I'm personally unsure about the motivation here. Are we seeing performance bottlenecks that we think will be solved by this optimization? How will we know that this PR actually achieves what we hope it will?

There's always a risk of bugs when making changes to this kind of concurrent code, both nondeterminsitic semantic bugs and performance bugs, and the risk typically goes up as your concurrency model gets more fine-grained. If we're not seeing any real bottlenecks, I would prefer to have coarse-grained synchronized blocks and locks over fine-grained concurrent data structures, the more coarse-grained the better

lolgab · 2024-10-02T05:27:41Z

You are right, there is no particular performance reason behind this change. I should have named the PR Simplify... instead of Optimize...
Since I learned that we have a standard library function to do what we were manually doing (initialization of a cache disallowing concurrent creation), I thought it would simplify the code to use the std library function instead of reinventing it in Mill.
Some problems I noticed while making the PR:

ScalaJSWorkerImpl uses a mutable.Map which is not thread-safe. What does it happen if two threads try to link Scala.js code at the same time? Its initialization doesn't use a synchronized block.
javaOnlyCompilersCache uses another mutable.Map which is not thread-safe and doesn't wrap initialization with synchronized
not sure about this one, but classloaderCache uses a non-thread-safe implementation. Maybe it's not a problem, but if you call clear and getOrElseCreate at the same time from two threads. Probably not possible at all.

A possibly problematic behavioral change of this PR that I haven't noticed until now:
Before it was using a LinkedHashMap, now a ConcurrentHashMap. Don't know if maintaining the order of insertion is important when we close classloaders. Is it?

lihaoyi · 2024-10-02T05:46:02Z

I agree that there are probably tons of concurrency issues in the current implementation, but we still need to be clear about what we are trying to achieve here. Just dropping in Concurrent* data structures does nothing to make piece of code thread-safe or race-free, and unlike dealing with single-threaded correctness the bar of "seems to work and passes unit tests" tells us basically nothing about thread-safety.

To be clear, I think using ConcurrentHashMap sounds great, and could be a path to code that is both more cleaner and correct.
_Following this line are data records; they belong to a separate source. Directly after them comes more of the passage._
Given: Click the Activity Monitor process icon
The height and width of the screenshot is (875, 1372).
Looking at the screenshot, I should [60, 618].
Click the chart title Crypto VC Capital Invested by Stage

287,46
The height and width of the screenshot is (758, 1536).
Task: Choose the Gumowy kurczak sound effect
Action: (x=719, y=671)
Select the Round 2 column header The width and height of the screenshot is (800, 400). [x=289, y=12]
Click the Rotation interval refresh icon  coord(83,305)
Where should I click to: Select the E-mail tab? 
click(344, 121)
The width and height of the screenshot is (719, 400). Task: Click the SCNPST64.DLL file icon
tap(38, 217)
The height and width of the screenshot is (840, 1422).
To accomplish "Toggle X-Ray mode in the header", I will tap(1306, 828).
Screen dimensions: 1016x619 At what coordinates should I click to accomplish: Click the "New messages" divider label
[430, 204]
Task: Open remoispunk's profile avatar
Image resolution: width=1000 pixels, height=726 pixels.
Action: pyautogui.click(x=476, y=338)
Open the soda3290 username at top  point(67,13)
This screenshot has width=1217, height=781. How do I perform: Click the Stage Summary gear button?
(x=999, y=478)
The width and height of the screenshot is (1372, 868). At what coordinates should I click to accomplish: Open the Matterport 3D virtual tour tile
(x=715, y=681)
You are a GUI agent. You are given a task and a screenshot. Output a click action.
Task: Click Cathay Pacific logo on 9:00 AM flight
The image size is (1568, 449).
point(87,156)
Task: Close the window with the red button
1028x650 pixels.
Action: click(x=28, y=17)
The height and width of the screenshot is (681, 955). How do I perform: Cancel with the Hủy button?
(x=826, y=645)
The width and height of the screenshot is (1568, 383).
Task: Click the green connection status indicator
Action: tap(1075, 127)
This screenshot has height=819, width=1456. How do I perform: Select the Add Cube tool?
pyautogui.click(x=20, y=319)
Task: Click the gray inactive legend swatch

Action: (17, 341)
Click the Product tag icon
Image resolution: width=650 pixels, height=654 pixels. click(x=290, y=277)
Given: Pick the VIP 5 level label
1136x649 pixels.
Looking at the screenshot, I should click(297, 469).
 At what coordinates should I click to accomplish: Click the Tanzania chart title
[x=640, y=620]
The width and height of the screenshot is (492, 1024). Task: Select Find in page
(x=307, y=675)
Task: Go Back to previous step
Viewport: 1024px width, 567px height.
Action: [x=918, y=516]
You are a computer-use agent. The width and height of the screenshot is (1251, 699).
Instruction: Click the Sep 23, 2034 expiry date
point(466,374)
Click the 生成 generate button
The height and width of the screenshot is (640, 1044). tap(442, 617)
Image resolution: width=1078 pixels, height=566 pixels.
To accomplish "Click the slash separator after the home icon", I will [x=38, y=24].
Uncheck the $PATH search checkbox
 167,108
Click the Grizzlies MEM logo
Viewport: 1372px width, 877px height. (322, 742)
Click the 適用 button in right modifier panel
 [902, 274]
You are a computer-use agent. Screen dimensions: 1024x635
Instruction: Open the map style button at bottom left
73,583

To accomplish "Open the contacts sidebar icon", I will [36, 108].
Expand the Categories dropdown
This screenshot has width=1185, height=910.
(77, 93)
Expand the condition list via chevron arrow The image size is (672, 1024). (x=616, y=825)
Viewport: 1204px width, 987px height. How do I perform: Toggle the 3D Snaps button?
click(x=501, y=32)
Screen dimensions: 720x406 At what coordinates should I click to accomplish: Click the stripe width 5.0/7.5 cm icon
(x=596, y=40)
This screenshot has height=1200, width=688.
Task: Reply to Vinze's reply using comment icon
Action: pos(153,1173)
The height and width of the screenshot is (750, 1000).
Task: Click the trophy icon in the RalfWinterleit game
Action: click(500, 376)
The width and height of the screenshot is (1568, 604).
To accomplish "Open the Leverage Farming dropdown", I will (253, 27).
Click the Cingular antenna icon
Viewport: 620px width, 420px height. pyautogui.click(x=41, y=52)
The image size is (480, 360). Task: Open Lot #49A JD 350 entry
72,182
But the PR description needs to be a lot more rigorous in identifying what the current problems are and arguing why the new approach fixes it

bjaglin · 2024-10-04T07:16:12Z

scalalib/worker/src/mill/scalalib/worker/ZincWorkerImpl.scala

+          case (_, v @ SoftReference(_)) => v
+          case _ => SoftReference(create)
+        }
+      )()


Isn't there a tiny risk that the instance returned by create (or the existing one) is garbage-collected by the time the SoftReference is dereferenced? Having a var to maintain a strong reference throughout the lifetime of getOrElseCreate feels safer.

Yeah, this doesn't look right. The scheme that I used in Soft (which is a SoftReference that can recreate itself if it's needed after it's cleared) is better: https://github.com/Ichoran/kse3/blob/5a900ad9578008f0f3454c759cb83e73ec0e21a8/flow/src/Cached.scala#L105-L154

lefou · 2024-10-05T17:26:39Z

scalalib/worker/src/mill/scalalib/worker/ZincWorkerImpl.scala

+          .values()
+          .iterator()
+          .asScala
+          .foreach { case SoftReference(v: AutoCloseable) =>


foreach doesn't take a partial function, so we should provide a catch-all case. Not doing so will fail for non-Autoclosable entries.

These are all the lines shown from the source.